## PASSAGE GIVEN
[start]
Personally, I'm not sure what to think of it. As I said, I'm happy for Soriano. But I wonder precisely why. I mean, his membership in the 40/40 Club validates a great season that needs no validation. It cements a great player-for-player trade, the greatness of which needs no further cement. It's two numbers placed side-by-side. It's certainly an impressive combination, but precisely what does the combination say about his season?

I suppose I'm pondering the point of arbitrariness. Let's say that Soriano ends up with these forty steals. What distinguishes those forty from a mere thirty-nine? The fact---ah, the characterization, the perception---that forty is a nice and clean number?

(I suppose this discussion could be applied to age too, at your discretion.)

The fascinating aspect of these admittedly banal ramblings is that the quest for the fortieth swipe actually made Soriano a less valuable player to the Nats, at least to some degree. Did you know that Soriano went from Steal Thirty until Steal Thirty-Nine without being caught stealing? It's true. Soriano was caught stealing on August 18 (innings after stealing his thirtieth base), and he wasn't caught again until September 11. And then he was caught for three straight nights. Now, none of this matters much, because the Nats were going nowhere in particular---except to see if Soriano could join the 40/40 Club, or if Ryan Zimmerman could drive toward Rookie of the Year. Furthermore, it's not like Soriano recently received the green light to run wily-nily. Instead, Frank Robinson has pretty much let Soriano drive to the forty steals at his discretion; that is the whole point, after all. Nevertheless, it is fascinating to note that Soriano started getting caught precisely as he was on the precipice of Steal Forty---right as he was ready to gain admittance to such a lofty club.
[end]
## SOURCE EXCERPT
[start]
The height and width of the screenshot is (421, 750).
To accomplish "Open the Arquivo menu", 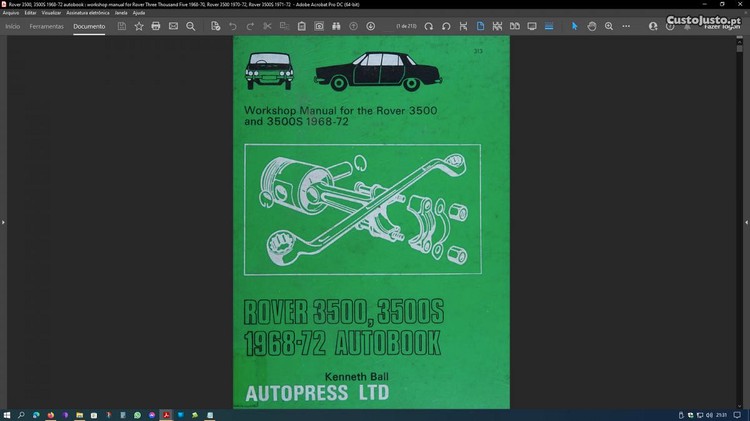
[end]
## STATED GOAL 1
Name every person mentioned by name in the passage about Soriano's steals.
## STATED GOAL 2
According to the passage about Soriano's steals, why does the writer say that Soriano's being caught stealing "none of this matters much"?
The material placed after the passage is separate from it.

## EXERCISE RESPONSE 1
Soriano, Ryan Zimmerman, Frank Robinson

## EXERCISE RESPONSE 2
The writer says it matters little because the Nats were going nowhere in particular. The only things left to watch were whether Soriano could join the 40/40 Club and whether Ryan Zimmerman could drive toward Rookie of the Year.